Juvenile detention facilities have become the new psychiatric asylums, according to an August 9 article in the New York Times. According to the Times, two thirds of all juvenile detainees have been diagnosed with at least one mental disorder, and with state budgets for community mental health on the chopping block, experts predict the problem will only grow worse.

Eric Trupin, a psychologist hired by the California Department of Justice to monitor mental health services in the juvenile justice system, said that in a May 2009 tour of The Los Angeles County Central Juvenile Hall, “some detainees appeared to be held there for no reason other than that they were mentally ill and the county had no other institution capable of treating them.”

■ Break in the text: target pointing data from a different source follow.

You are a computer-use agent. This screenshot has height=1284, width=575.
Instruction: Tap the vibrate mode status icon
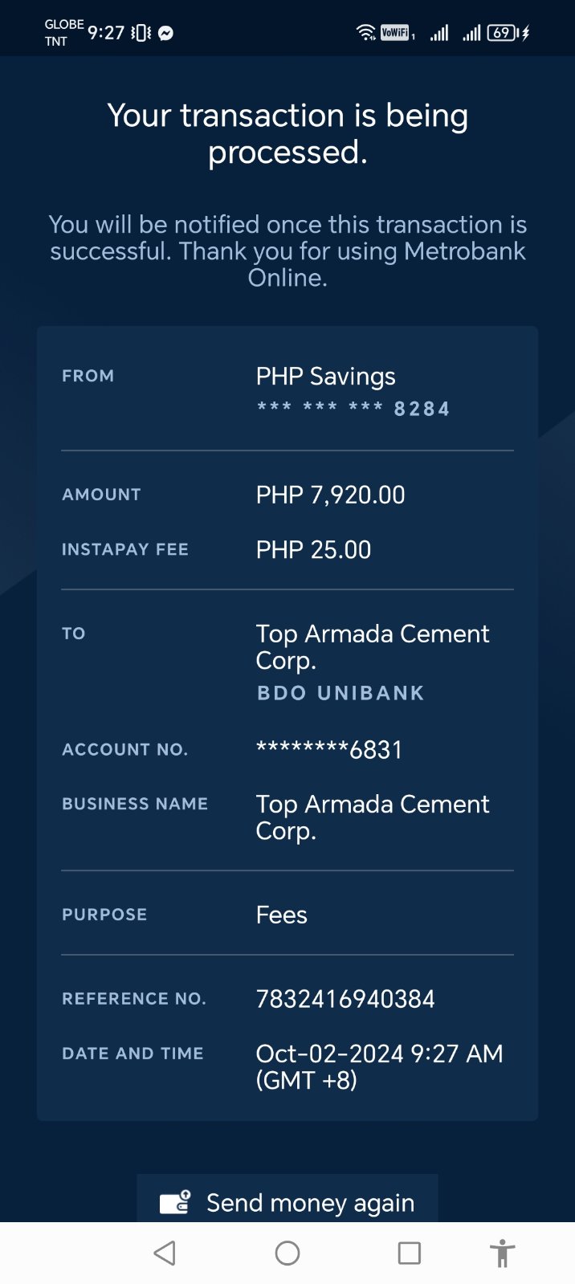click(x=141, y=33)
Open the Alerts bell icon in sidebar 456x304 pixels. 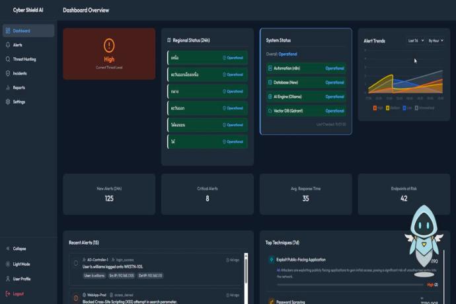click(8, 45)
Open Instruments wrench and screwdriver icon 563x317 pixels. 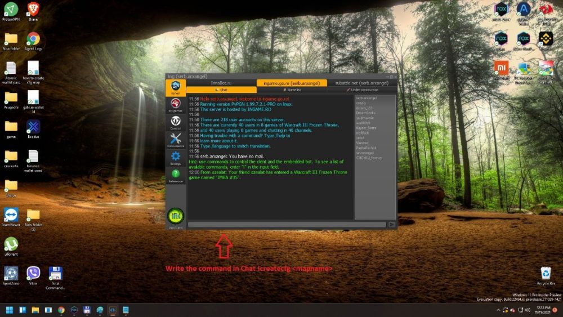tap(176, 140)
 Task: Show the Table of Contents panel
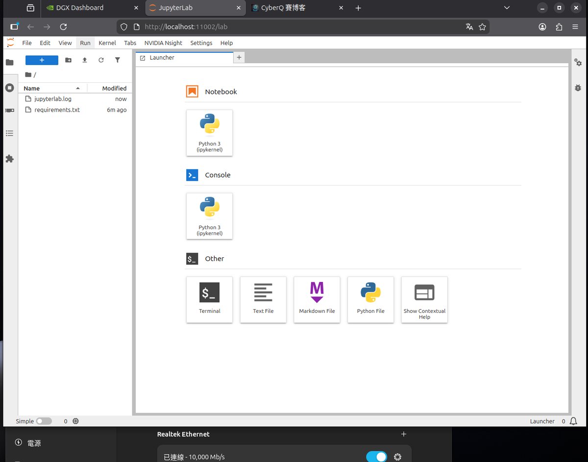[9, 133]

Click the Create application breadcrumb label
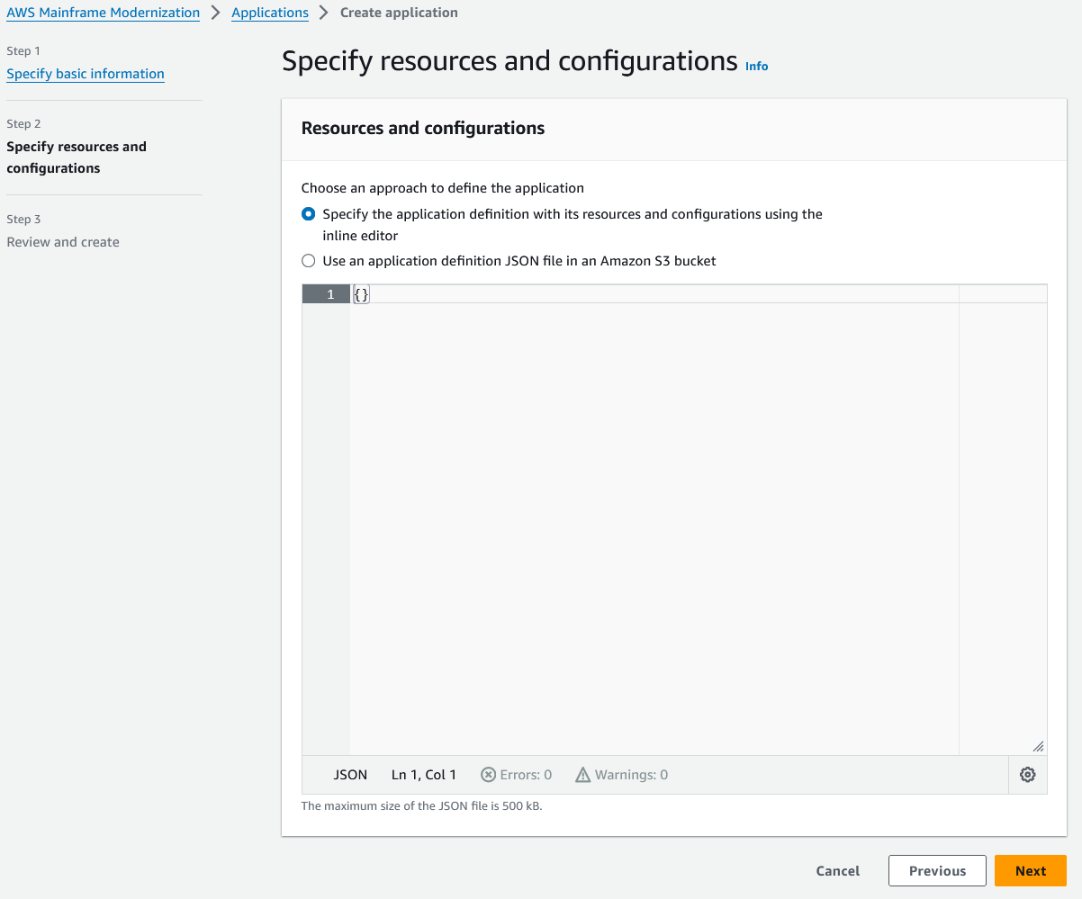coord(399,13)
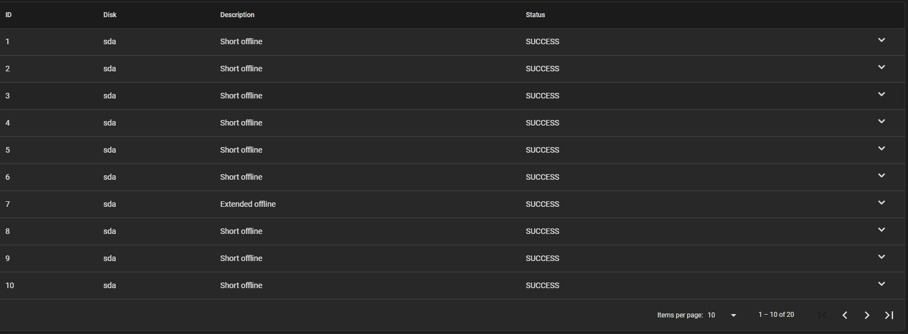
Task: Expand details for test ID 1
Action: point(881,40)
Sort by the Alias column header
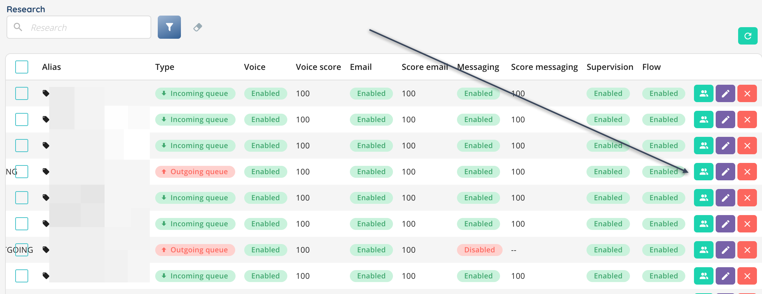This screenshot has height=294, width=762. click(x=51, y=67)
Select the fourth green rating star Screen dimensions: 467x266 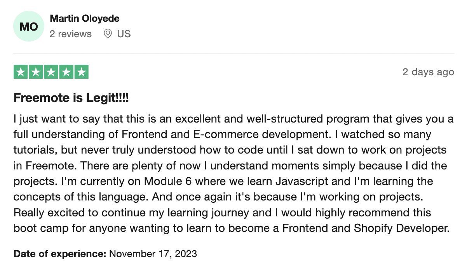pos(66,72)
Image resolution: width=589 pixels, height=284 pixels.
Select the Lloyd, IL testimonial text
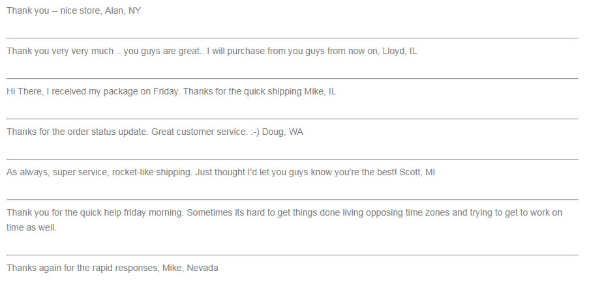pyautogui.click(x=212, y=51)
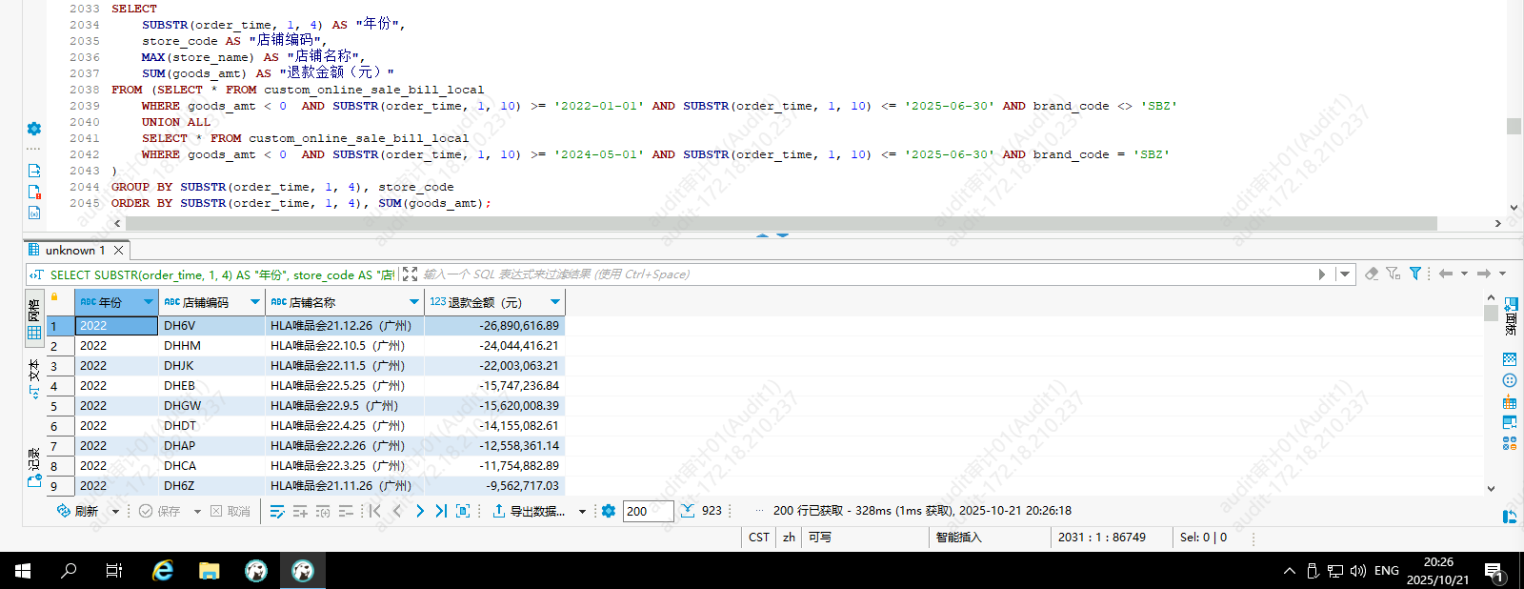Screen dimensions: 1524x589
Task: Open the 退款金额 column filter dropdown
Action: [555, 302]
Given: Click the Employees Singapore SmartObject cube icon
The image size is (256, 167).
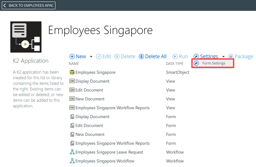Looking at the screenshot, I should (x=72, y=72).
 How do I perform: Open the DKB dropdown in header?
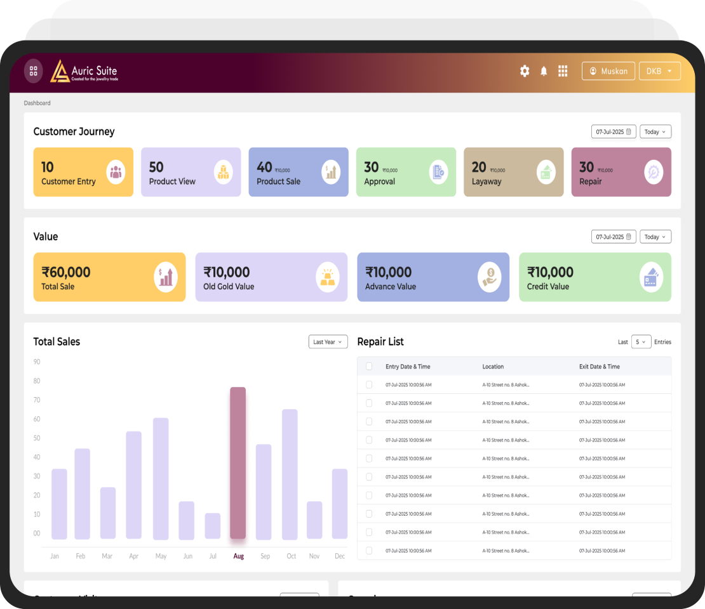point(659,71)
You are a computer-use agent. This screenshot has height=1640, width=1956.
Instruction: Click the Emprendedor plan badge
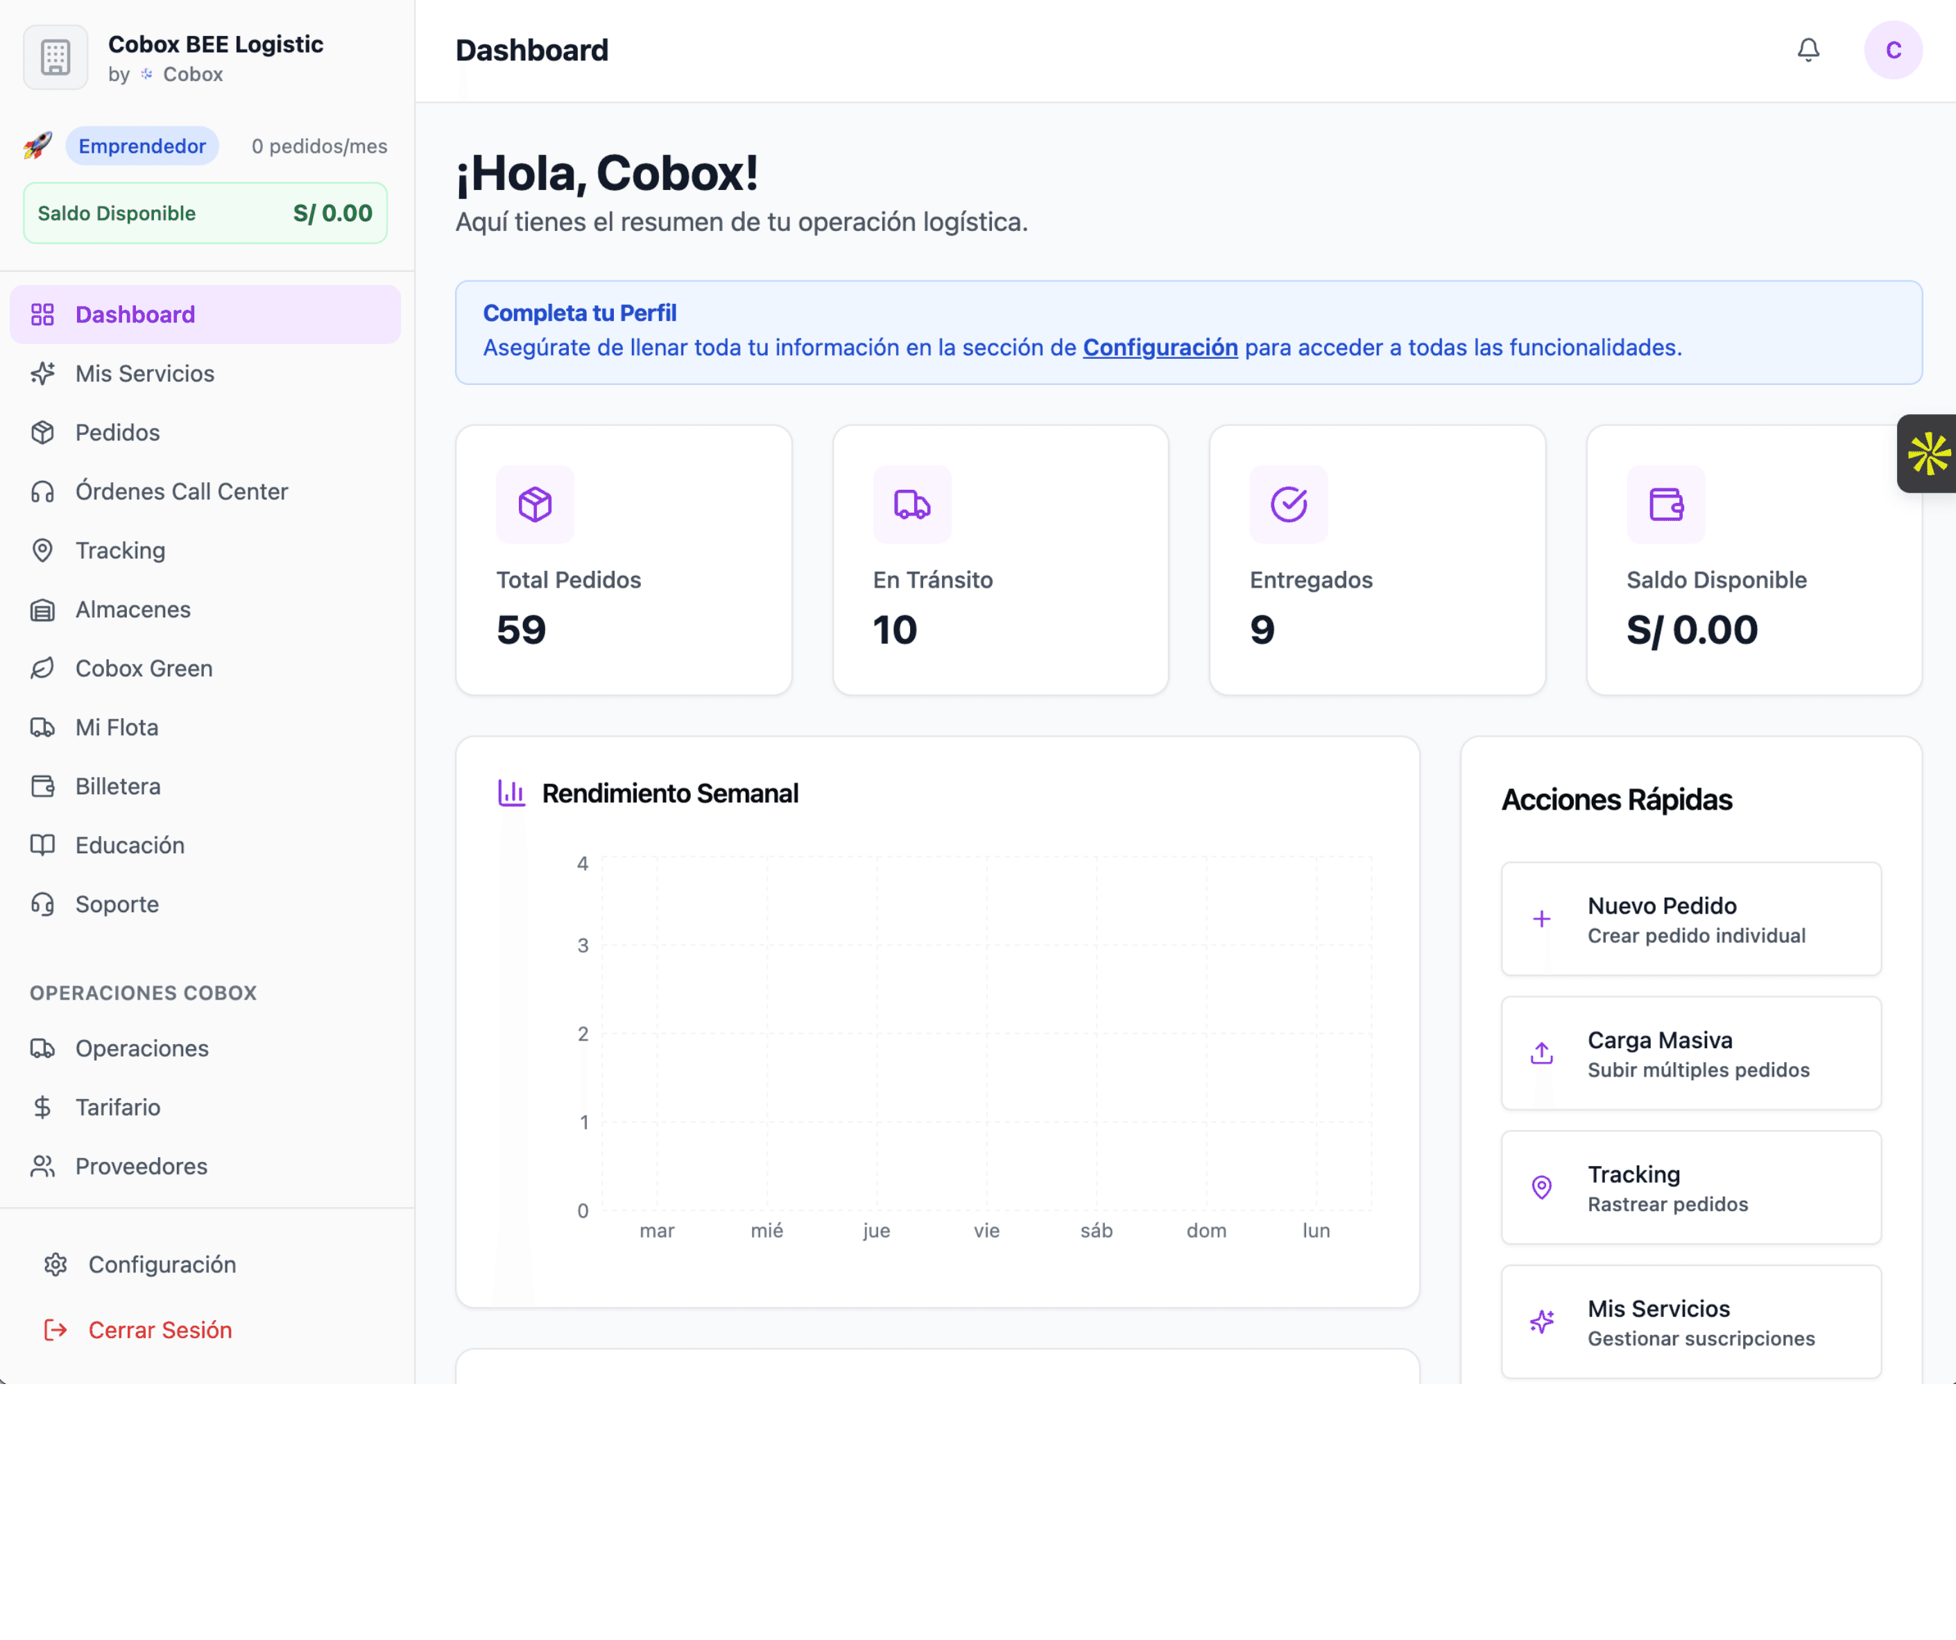tap(142, 145)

The ever-decreasing budgets for effective and comprehensive community mental health services have left some caregivers with tragic decisions to make. One boy described in the Times article had been in and out of mental health services since he was 5 and attacked a schoolteacher. Ultimately, he was committed to the Department of Youth Services.

“I’ve begged D.Y.S. to get him into a mental facility where they’re trained to deal with people like him,” said the boy’s grandmother. “I don’t think a lockup situation is where he should be, although I don’t think he should be on the street either.”

A Times survey of state mental health offices found that at least 32 states cut their community mental health programs by an average of 5 percent in 2009 and plan to double those budget reductions by 2010.

Some states, like California, are under federal mandates to reduce the number of juvenile defenders in custody. That leaves cities and counties to pick up the slack, often in their own detention centers. So the problem may simply be shifting from the state to the local level, and continuing cuts will likely only swell those numbers.